Estilo Possível #11: Pharrell Williams na Louis Vuitton e o novo luxo
Tudo sobre a estreia do artista como diretor criativo da linha masculina da Louis Vuitton
Essa semana várias celebridades se acomodaram sobre a ponte mais antiga de Paris para um dos momentos mais aguardados da moda atual: a estreia de Pharrell Williams como diretor criativo da linha masculina da Louis Vuitton.
Os convidados chegaram à Pont Neuf, fechada exclusivamente para o o desfile, em barcos que atravessaram o rio Sena. Na primeira fila, era possível ver personalidades como Rihanna, A$AP Rocky, Kim Kardashian, Beyoncé e Jay-Z, estes últimos estrategicamente posicionados em assentos ao lado de Bernard Arnault, presidente do grupo LVMH (dono da Louis Vuitton) e um dos homens mais ricos do mundo.
Apesar de não ser a primeira vez de Pharrell criando para a LV e para marcas pertencentes ao grupo LVMH, foram diversas as críticas à sua escolha para o cargo. Também foram muitos os que bateram na tecla dele não ser um estilista com formação e carreira na moda. Além disso, sua nomeação veio com a enorme responsabilidade de seguir os passos de Virgil Abloh, falecido em 2021 e primeiro diretor criativo negro da Louis Vuitton.
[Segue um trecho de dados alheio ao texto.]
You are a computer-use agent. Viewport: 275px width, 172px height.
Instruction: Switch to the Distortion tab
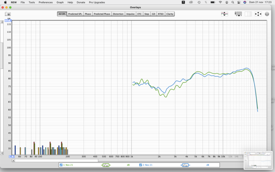click(x=118, y=14)
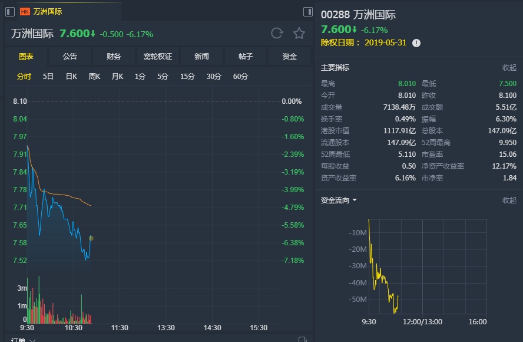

A resposta de Pharrell foi apresentar uma coleção coesa, com foco nos acessórios (afinal estamos falando de uma marca que nasceu fabricando bolsas e malas) e que revisita tanto a sua própria história quanto a da LV.
O desfile apresentava várias referências à Virginia, estado norte americano em que ele nasceu, e ao próprio estilo de Pharrell, que é conhecido há anos como um dos mais marcantes do streetwear.
É perceptível também que ele mergulhou nas coleções antigas da marca e deu ênfase à clássica estampa xadrez “Damier”, que foi reintroduzida em diferentes cores, contrastes e materiais, sendo a versão camuflada/pixelada, a mais marcante. Várias celebridades presentes, assim como os membros do coral Voices of Fire, que se apresentou no desfile, e até a própria ponte Neuf estavam cobertos pela estampa.
Alguns detalhes marcantes:
. As várias reedições da bolsa Speedy da LV, em vários tamanhos, cores e estampas. Uma curiosidade é que o modelo Speedy é conhecido por ser um dos mais falsificados do mundo. Em uma entrevista recente ao New York Times, Pharrell disse que as cores e modelos foram inspirados nas réplicas encontradas na "Canal Street”(rua equivalente à 25 de março em Nova York). Segundo ele:
“Eu quero dar a vocês a mesma experiência que têm quando vão à Canal Street, um lugar que se apropriou da casa (Louis Vuitton) por décadas, certo? Vamos reverter isso. Vamos nos inspirar por esse fato e criar bolsas em cores que a casa nunca criou. Mas as faremos com os melhores tipos de couro.”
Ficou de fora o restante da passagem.